その淵で待つ
じっとりと見つめた先。そこで同じ黒軍の人と喋っている、礼儀正しく人に好かれる彼女。
私は、彼女が嫌いだ。
私が住む箱庭。私の世界。私の唯一。
それを、彼女は、壊そうとする。奪おうとする。それが正しい姿なのだと、まるで子供を諭す母親の笑みを浮かべながら。
彼女は、ひどい人だ。
私がどれだけのモノを失い、どれだけ傷付き、どれだけウシナうことを恐れているか知っていると言うのだ。
それなのに。それなのに。それなのに!
彼女は笑って言うのだ。手放せ、と。
そうでなければ未来はないのだと。
そんなこと知ったことではない。私はこの箱庭が、この世界が、この唯一が、何よりも大切なのだ。何をしてでも、絶対に、今度こそ奪わせないと誓ったのだ。
そして、あの唯一も守ってみせる。今度こそ、完璧に。
そもそも、彼女は理解していないのだ。
情報通で、相手の心の内を理解することに長けていると賞される彼女は、私たちのように失っていない。

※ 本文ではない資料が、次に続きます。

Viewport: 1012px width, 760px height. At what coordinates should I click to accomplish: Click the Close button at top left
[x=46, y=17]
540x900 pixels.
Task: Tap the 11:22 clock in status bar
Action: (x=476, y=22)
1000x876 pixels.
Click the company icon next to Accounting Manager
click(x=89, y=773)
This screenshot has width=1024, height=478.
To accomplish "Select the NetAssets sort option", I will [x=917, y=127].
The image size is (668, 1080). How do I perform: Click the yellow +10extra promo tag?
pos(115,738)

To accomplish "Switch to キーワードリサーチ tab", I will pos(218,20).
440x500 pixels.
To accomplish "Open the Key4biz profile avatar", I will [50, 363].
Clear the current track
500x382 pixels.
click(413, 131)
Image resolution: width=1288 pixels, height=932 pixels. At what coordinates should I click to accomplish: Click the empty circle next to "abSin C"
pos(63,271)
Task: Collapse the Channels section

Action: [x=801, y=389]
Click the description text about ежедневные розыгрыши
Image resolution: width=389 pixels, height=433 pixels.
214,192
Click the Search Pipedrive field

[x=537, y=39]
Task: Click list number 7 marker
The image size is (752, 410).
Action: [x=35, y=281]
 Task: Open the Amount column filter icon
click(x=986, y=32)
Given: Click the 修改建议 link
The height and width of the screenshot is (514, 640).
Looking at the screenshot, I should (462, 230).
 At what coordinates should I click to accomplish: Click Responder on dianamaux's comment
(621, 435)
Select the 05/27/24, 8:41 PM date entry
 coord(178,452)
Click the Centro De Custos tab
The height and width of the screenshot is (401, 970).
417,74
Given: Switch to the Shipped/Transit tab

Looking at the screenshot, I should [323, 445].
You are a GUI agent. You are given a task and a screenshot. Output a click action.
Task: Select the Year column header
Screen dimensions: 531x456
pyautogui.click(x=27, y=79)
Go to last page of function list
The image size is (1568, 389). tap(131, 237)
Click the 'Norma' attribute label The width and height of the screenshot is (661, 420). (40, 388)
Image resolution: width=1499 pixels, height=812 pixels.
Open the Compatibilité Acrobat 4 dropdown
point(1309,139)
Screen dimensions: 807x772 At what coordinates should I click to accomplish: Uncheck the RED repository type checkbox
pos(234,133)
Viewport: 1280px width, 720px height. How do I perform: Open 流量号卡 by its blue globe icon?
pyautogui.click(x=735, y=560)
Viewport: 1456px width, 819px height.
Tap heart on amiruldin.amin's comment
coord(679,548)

本来の家族も、救ってくれた家族代理も、居場所も、家も、なにもかも。
なにもかも満たされている。なにもかも、掌から零れ落ちていない。
だから、あんなことを平気で言えるのだ。
何もかも「満たされている」ことが当たり前の世界で生きているから。ウシナうことなんて有り得ない世界で生きているから。
同じ状況に陥ったことがないから。
だから彼女は、私の、私たちの感情を理解できない。理解しているだなんて、認めない。
ああ、どうか。
どうか彼女が、気付きますように。
貴女が私の中から消したいと思っている感情は、貴女こそが原因で生み出されているという事実に。
どうか一日でも早く気付き。
そして。
あの日の私が立っている、絶望の中に溺れますように。